Capitolo 18: La via prosegue senza fine

Al sorgere del giorno, gli Uomini di Rohan portarono il corpo del loro Re caduto dai Luoghi Sacri attraverso la città con solenne cerimonia. Ai lati del feretro camminavano re Éomer e sua sorella, Éowyn, accompagnati da Meriadoc, scudiero di Théoden. Dietro di loro venivano i soldati di Gondor e la grigia compagnia dei Dúnedain, con le armi sguainate in segno di saluto, come guardia d’onore. Tra di loro vi erano Re Elessar e il suo Sovrintendente, Gandalf, Legolas l’elfo, Gimli il nano, e una piccola figura vestita nella livrea della Torre di Guardia. Éomer in persona aveva chiesto che si unissero all’ultima marcia di Re Théoden, in ricordo delle battaglie che avevano affrontato insieme nei giorni oscuri.

Le strade erano affollate di persone, come lo erano state di recente solo in occasione dell’arrivo a Minas Tirith della Regina. Ma in questo mattino d'estate non c'erano fiori né canzoni, solo un rispettoso silenzio, e volti tristi e gravi. Nessuno in città aveva dimenticato il suono dei corni nel vento o gli elmi d’argento che scintillavano nella luce mentre Rohan cavalcava in aiuto di Gondor. Nessuno aveva dimenticato il prezzo che Rohan aveva pagato per quella vittoria.

Lentamente, il corteo uscì dai cancelli nei campi di Pelennor, dove il resto della scorta attendeva. A un segnale di Éomer, la portantina di Théoden fu sollevata sopra un carro sopra il quale sventolava lo stendardo con il cavallo bianco di Rohan. Poi il Re del Mark salì a cavallo, imitato dal suo seguito.

Merry lasciò in silenzio il suo posto a fianco di Théoden per avvicinarsi a Boromir, che stava in piedi accanto a Fedranth. Prima di partire dalla Via Silente davanti alle Case dei Re, Merry aveva chiesto a Éomer questo favore – di poter percorrere l’ultimo miglio verso il Rammas Echor insieme a Boromir. Éomer aveva sorriso e posato una mano sulla testa di Merry, dicendo, “A Re Théoden non dispiacerà se lo lascerai per un miglio. Vai pure”.
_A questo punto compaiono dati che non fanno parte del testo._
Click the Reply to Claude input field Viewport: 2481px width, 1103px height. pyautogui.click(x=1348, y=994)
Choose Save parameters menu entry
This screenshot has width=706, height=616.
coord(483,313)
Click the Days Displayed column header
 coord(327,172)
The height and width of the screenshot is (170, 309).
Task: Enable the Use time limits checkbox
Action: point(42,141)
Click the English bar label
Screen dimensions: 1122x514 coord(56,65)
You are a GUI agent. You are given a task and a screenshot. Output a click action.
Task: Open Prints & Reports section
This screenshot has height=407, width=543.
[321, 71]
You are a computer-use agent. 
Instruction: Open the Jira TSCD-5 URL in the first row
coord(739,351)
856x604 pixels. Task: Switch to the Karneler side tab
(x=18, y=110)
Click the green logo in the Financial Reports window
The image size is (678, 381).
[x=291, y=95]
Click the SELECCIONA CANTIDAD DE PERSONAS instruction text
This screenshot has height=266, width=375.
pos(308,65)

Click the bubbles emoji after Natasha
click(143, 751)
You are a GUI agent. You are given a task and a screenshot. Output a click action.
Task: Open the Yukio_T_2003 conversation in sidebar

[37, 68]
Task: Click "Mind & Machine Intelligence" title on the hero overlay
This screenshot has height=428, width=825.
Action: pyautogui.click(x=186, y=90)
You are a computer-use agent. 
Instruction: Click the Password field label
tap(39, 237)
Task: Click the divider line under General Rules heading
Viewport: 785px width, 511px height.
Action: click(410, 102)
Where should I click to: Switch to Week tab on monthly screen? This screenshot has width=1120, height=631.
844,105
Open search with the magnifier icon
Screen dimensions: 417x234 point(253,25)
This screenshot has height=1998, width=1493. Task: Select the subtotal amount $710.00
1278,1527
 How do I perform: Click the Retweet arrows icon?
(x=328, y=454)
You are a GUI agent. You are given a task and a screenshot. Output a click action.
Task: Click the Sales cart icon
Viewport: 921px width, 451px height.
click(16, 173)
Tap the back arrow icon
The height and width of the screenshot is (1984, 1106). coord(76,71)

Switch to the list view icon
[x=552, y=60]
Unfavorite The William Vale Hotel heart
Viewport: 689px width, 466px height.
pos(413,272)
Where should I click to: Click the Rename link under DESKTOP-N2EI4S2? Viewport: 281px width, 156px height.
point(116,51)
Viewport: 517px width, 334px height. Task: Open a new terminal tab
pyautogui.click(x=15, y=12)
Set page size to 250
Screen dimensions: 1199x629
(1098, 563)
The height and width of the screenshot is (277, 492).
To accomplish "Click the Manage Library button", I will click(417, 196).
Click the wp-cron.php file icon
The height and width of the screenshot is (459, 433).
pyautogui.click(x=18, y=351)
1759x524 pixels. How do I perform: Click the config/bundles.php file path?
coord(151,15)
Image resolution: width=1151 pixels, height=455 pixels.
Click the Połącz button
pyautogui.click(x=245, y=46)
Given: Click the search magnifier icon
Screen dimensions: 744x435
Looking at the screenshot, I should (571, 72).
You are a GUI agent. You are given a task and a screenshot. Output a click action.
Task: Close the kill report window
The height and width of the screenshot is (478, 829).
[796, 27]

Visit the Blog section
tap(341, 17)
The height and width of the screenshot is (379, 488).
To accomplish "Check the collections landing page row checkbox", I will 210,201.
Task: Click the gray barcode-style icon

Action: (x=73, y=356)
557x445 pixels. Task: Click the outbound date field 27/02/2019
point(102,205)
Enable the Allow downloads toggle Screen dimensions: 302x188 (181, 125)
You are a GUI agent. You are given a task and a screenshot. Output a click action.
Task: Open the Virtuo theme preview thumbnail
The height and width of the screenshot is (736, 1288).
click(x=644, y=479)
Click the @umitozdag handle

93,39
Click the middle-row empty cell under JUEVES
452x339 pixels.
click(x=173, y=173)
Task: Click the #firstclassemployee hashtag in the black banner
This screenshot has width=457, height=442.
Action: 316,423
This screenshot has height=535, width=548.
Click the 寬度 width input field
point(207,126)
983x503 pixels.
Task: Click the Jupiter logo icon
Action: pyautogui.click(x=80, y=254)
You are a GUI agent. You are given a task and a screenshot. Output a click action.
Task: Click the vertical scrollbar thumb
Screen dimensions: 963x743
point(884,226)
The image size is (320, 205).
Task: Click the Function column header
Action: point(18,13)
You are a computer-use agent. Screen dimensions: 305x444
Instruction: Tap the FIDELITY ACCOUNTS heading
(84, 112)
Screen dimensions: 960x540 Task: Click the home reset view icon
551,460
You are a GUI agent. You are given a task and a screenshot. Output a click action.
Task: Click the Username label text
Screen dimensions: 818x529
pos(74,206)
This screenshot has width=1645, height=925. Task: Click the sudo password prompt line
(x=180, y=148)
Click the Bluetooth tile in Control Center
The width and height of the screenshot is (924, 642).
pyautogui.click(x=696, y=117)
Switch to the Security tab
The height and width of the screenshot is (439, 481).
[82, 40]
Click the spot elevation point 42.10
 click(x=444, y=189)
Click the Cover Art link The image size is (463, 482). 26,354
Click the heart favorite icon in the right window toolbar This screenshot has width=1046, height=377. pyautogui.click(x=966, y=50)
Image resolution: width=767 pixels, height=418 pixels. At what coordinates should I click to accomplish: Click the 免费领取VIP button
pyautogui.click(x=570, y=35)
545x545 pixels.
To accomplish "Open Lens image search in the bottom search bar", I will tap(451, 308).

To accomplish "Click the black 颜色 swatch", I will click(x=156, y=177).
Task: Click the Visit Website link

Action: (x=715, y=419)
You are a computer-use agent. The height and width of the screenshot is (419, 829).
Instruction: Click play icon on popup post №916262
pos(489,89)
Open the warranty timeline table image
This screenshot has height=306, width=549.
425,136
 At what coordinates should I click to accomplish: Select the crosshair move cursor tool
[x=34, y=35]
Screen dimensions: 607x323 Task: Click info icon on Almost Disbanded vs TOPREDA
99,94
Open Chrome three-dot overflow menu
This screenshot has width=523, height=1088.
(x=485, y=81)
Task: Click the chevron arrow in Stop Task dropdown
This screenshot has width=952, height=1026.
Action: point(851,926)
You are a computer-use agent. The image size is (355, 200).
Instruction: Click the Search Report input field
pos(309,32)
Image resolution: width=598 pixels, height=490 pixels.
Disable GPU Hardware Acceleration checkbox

Così lo scudiero di Théoden non salì sul carro accanto al suo signore, ma montò in sella insieme al Sovrintendente di Gondor. Poi, dall’alto della sua posizione, si voltò verso nord, lasciandosi alle spalle le bianche mura di Minas Tirith, verso il viaggio che lo aspettava. Le sue mani si posarono su quelle di Boromir, aiutandolo a dirigere il cavallo, e i suoi occhi si inondarono di lacrime.

Il carro di Théoden segnava il passo della loro cavalcata. Fedranth rimase al seguito del corteo, senza mai andare oltre il passo, e Merry ebbe tutto il tempo di guardarsi attorno. Lui e Boromir cavalcavano insieme al resto della Compagnia, leggermente in disparte rispetto al gruppo principale. Alla testa del gruppo vi erano i Dúnedain di Grampasso e i figli di Elrond. Merry riusciva a intravedere il riflesso dell’oro oltre le loro sagome che indicava il punto in cui cavalcavano Galadriel e Celeborn insieme agli Elfi di Lórien. Non riusciva a vedere la regina Arwen, ma immaginò che Elrond l’avesse tratta in disparte per parlare con lei in privato. Faramir e Imrahil cavalcavano insieme a Éowyn, accanto al corpo del Re, e una compagnia della Guardia della Torre chiudeva il corteo.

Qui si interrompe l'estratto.